A stronger version of this theory relies on what I have called "Cardwell's Law," after the British historian Donald Cardwell. This law states essentially that every society, when left on its own, will be technologically creative for only short periods. Sooner or later the forces of conservatism, the "if-it-ain't-broke-don't-fix-it," the "if-God-had-wanted-us-to-fly-he-would-have-given-us-wings," and the "not-invented-here-so-it-can't-possibly-work" people take over and manage through a variety of legal and institutional channels to slow down and if possible stop technological creativity altogether. Technological leaders like 17th-century Holland or early 19th-century Britain lost their edge and eventually became followers.
Many feel that the United States in 1993 is on the verge of succumbing to Cardwell's Law. After having led the world technologically for most of this century, the United States is gradually conceding many industries, from automotive to consumer electronics, to other nations. In many ways, reading Business Week today reminds one of the British press around 1900. An urgent sense of "we are not what we used to be" permeates the writing. It is as if technological creativity is like youthful vitality: As time passes, the creative juices gradually dry up, and sclerosis sets in. Societies become increasingly risk-averse and conservative, and creative innovators are regarded as deviants and rebels.
From a global point of view, the historical process can be likened to a relay race: Each society carries a torch for a short time before it hands it on to the next bearer; but all bask in the light. As long as there is a society to hand the torch to the next one, once the current bearer has worn itself out, technological progress can continue. There is thus safety in numbers: If there are enough states whose institutions are independent of each other, a replacement is likely to be found when the institutions of a technological leader turn against innovation, as they almost inevitably will.
The exact form that technological reaction will take differs from society to society. In some cases, reactionary governments simply close economies off to the rest of the world, and an iron bureaucracy either suppresses innovation altogether or channels it in directions deemed worthy by the rulers. This happened in Tokugawa Japan, Qing China, and Communist Albania; it is happening in Myanmar (Burma) and North Korea today.
In other cases, vested interests will use violence to block progress. The Roman Emperor Tiberius is reported to have executed an inventor who claimed to have come up with unbreakable glass, out of fear for his interests in glass making. Nineteenth-century inventors often fled for their lives to escape vengeful artisans.
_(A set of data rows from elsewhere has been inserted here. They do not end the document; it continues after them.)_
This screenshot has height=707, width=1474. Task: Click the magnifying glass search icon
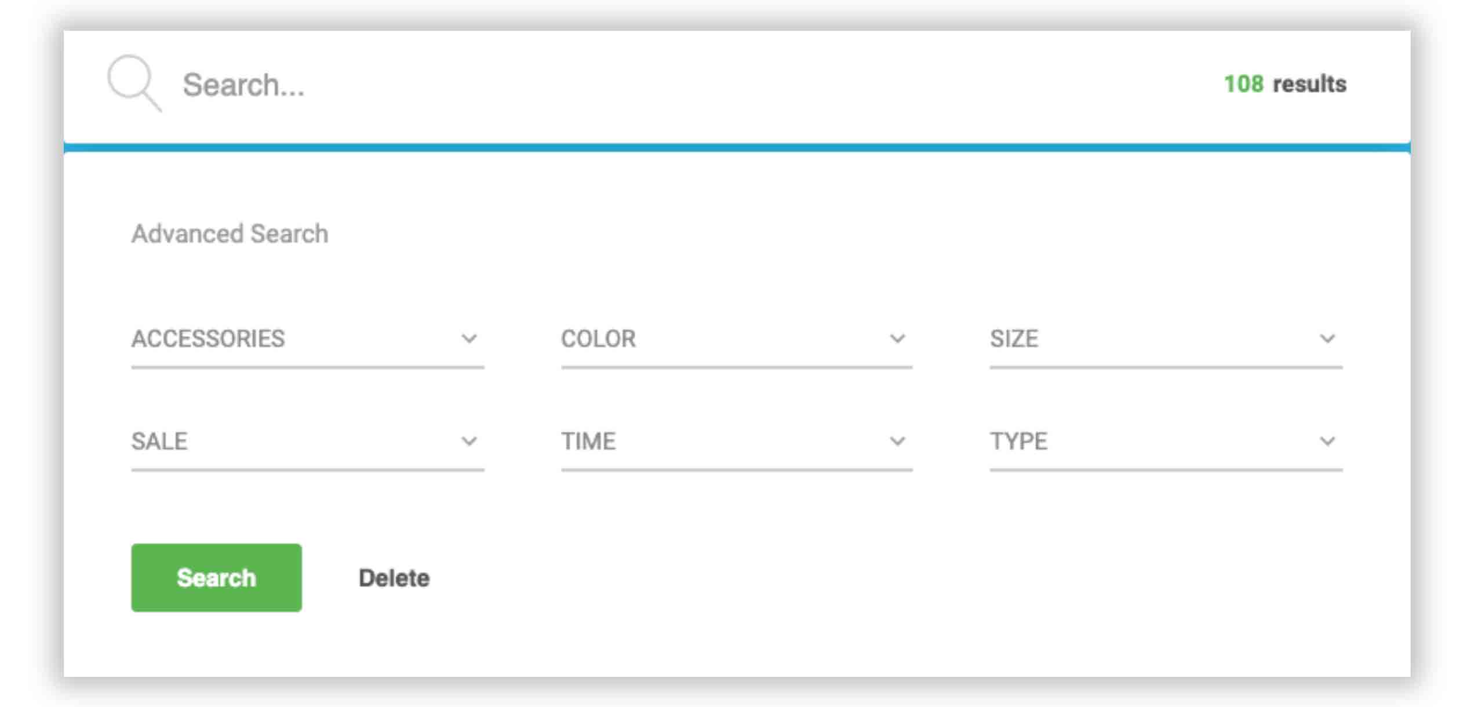coord(134,83)
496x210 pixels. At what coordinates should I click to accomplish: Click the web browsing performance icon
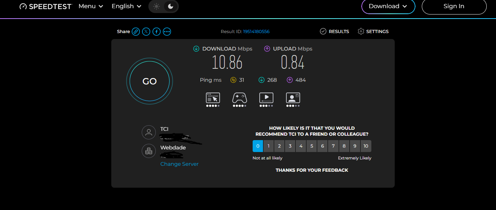[x=213, y=98]
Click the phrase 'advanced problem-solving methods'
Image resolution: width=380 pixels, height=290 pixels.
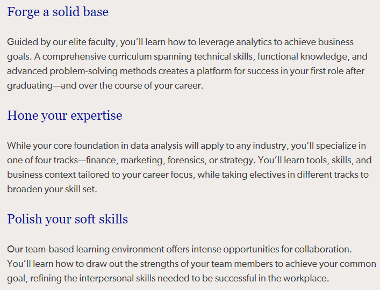82,71
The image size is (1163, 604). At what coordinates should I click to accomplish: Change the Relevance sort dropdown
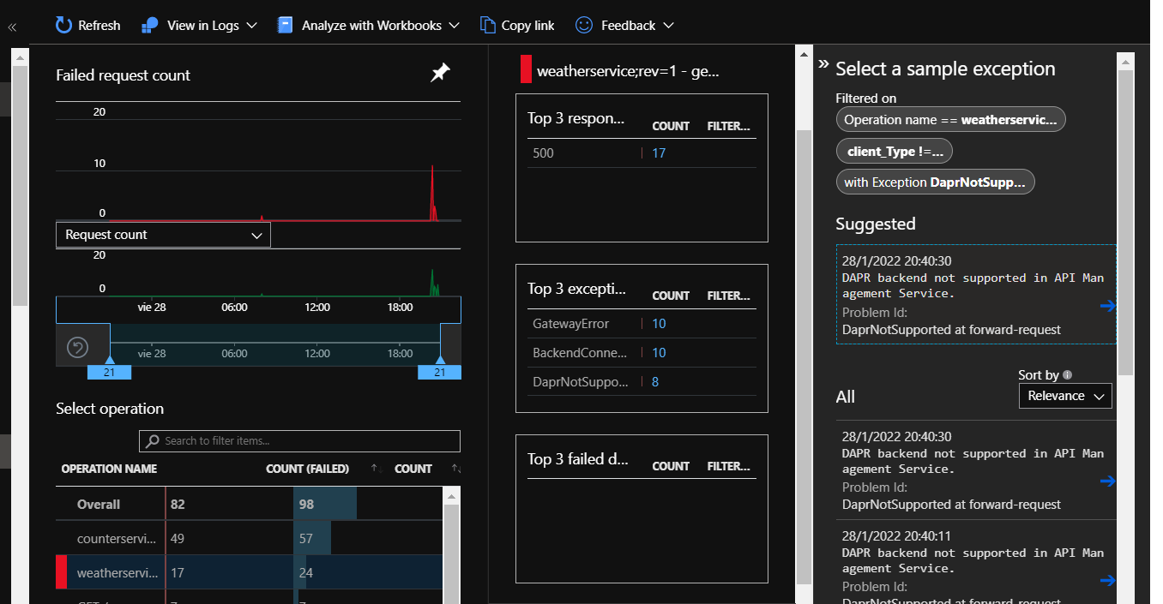coord(1064,396)
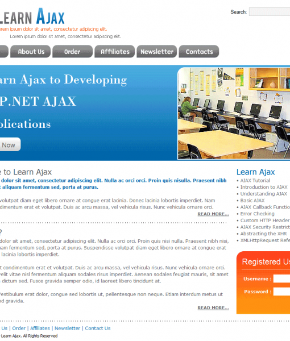Select Understanding AJAX in sidebar
The width and height of the screenshot is (290, 341).
tap(263, 194)
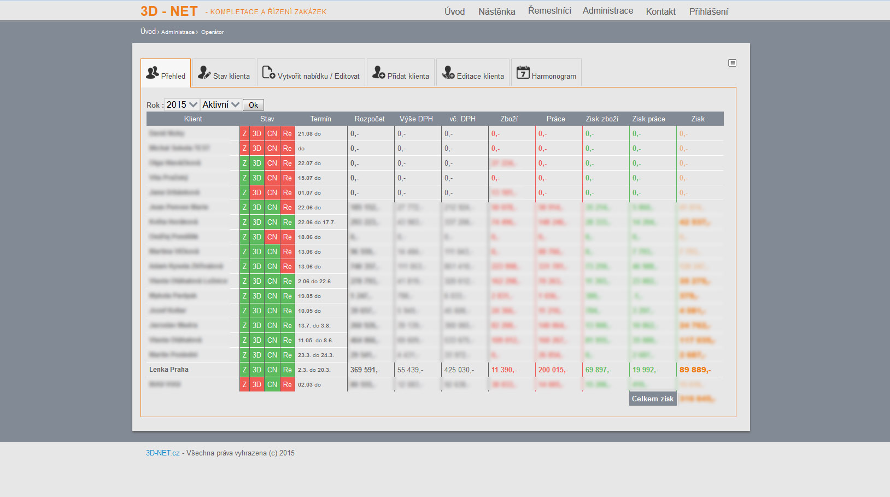Click the Vytvořit nabídku document icon
The image size is (890, 497).
pos(268,72)
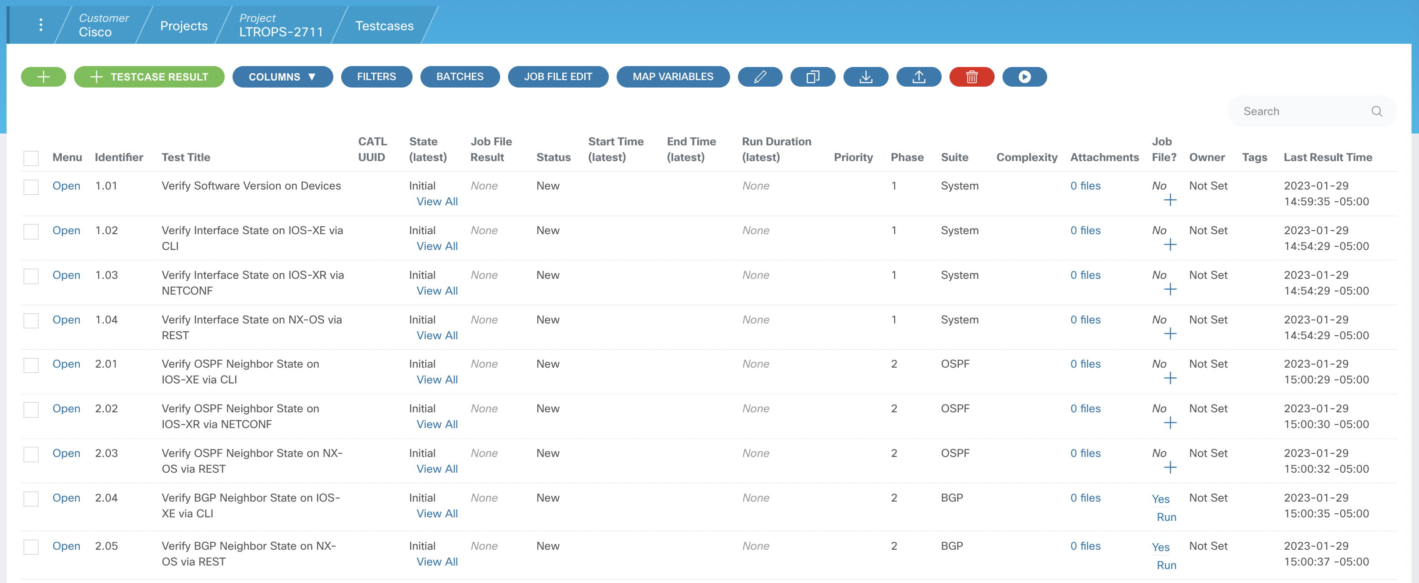
Task: Toggle the select-all checkbox in table header
Action: 31,158
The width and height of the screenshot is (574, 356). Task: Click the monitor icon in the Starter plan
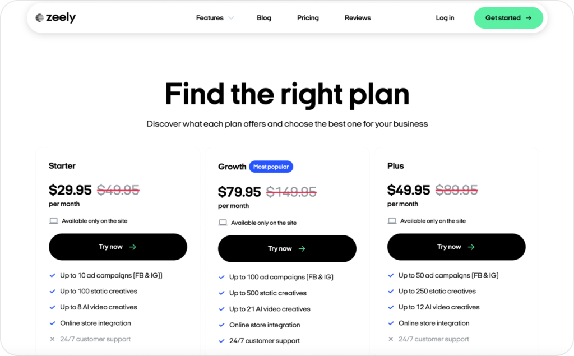(x=53, y=220)
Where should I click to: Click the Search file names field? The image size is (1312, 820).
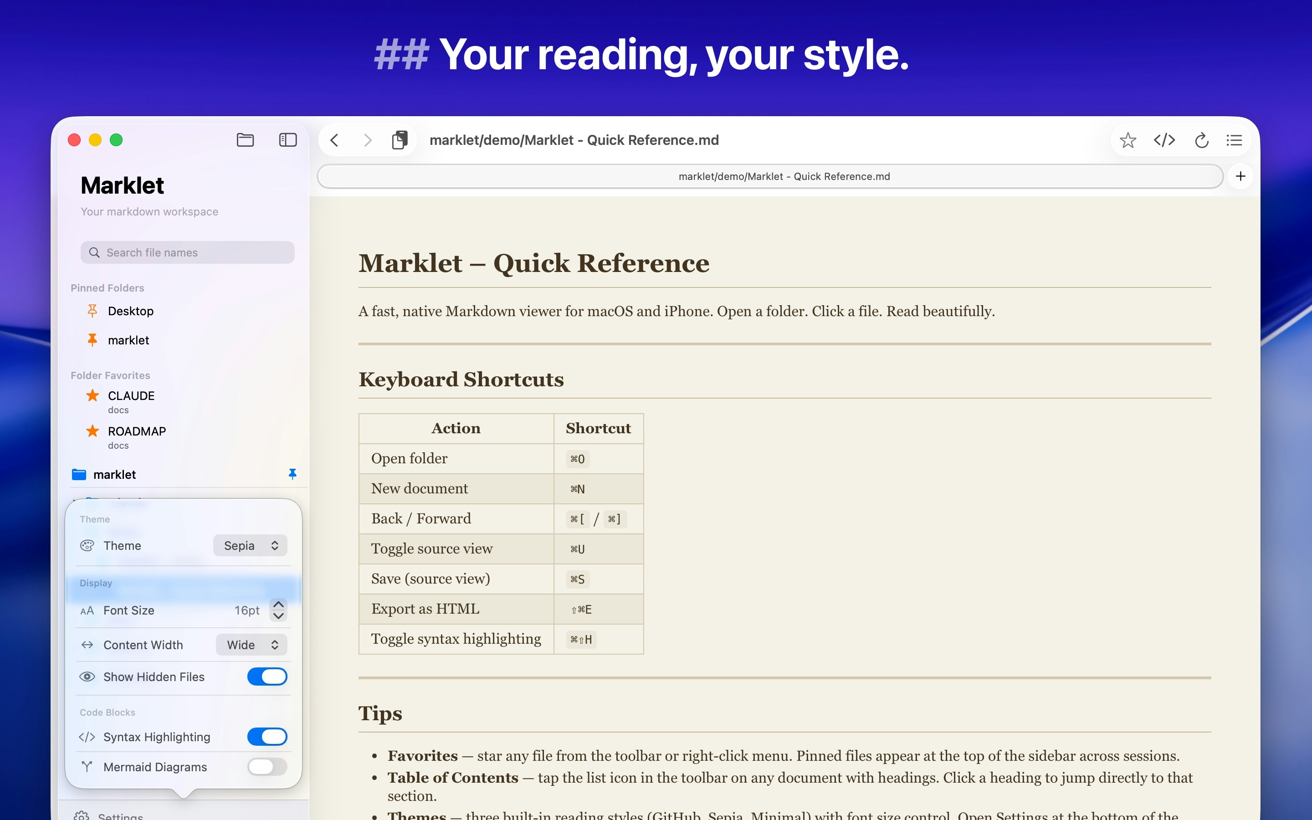coord(187,253)
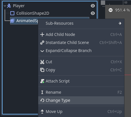This screenshot has height=117, width=131.
Task: Reset zoom by clicking 951.4 % label
Action: point(122,10)
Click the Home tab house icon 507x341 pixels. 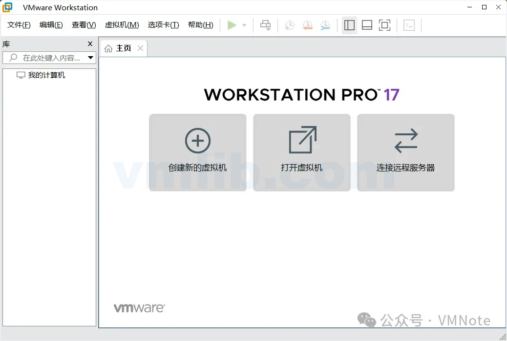108,48
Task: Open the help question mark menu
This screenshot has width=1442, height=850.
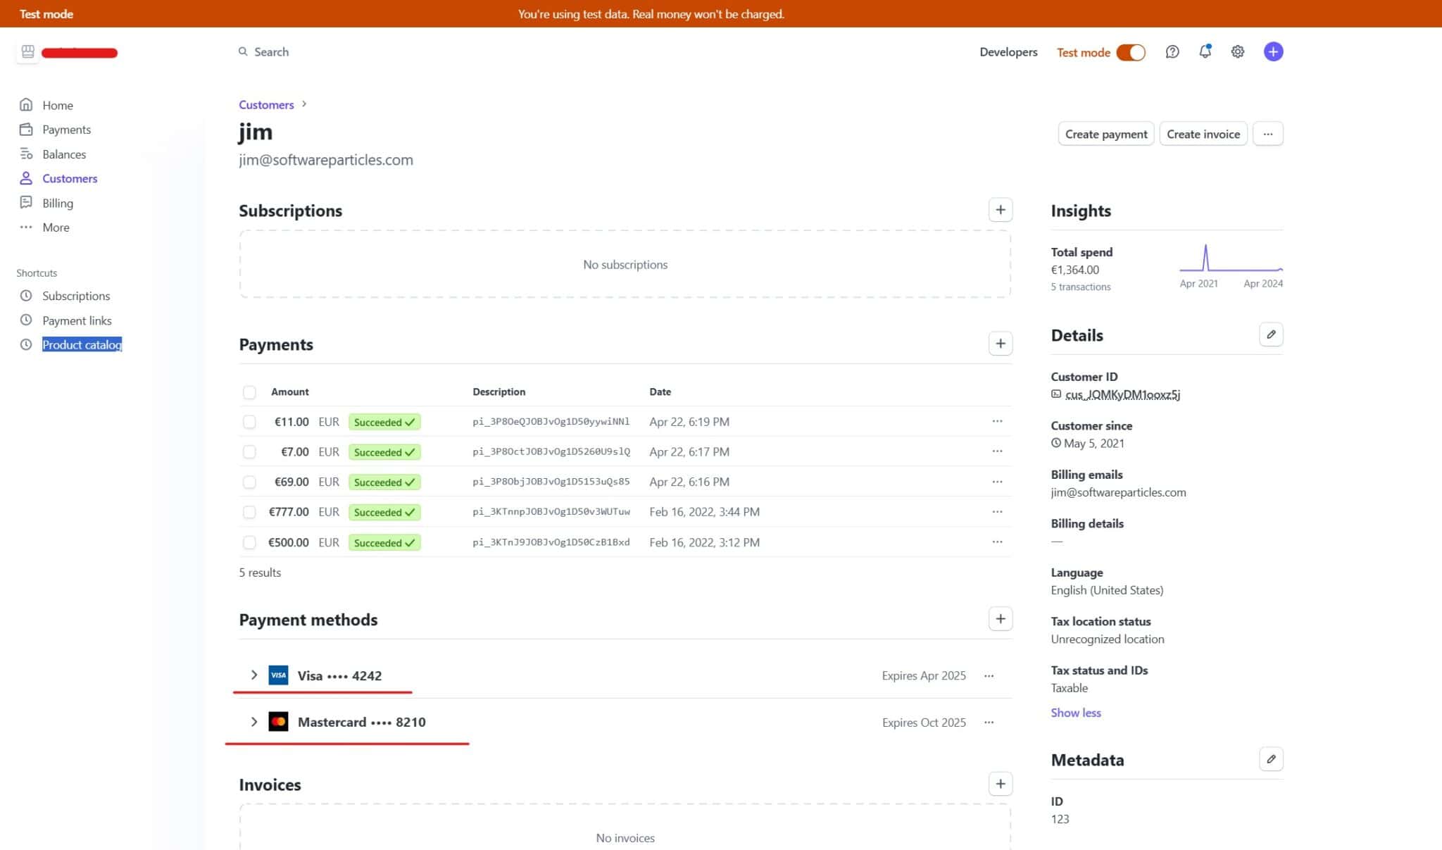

Professional trade associations, craft guilds, and regulations ossified the production process and made it impossible to deviate from established rules. Labor unions, with some exceptions, have been traditionally hostile to machines, which they feared would take their jobs.
In our time, well-meaning environmentalists, greedy product-liability lawyers, and feather-bedding unionists are contributing to the problem. Simply put, Cardwell's Law works because technological creativity is a delicate and fragile flower that needs just the right institutional environment to thrive. Yet in a truly dialectical manner, its very success usually destroys the environment it needs to survive.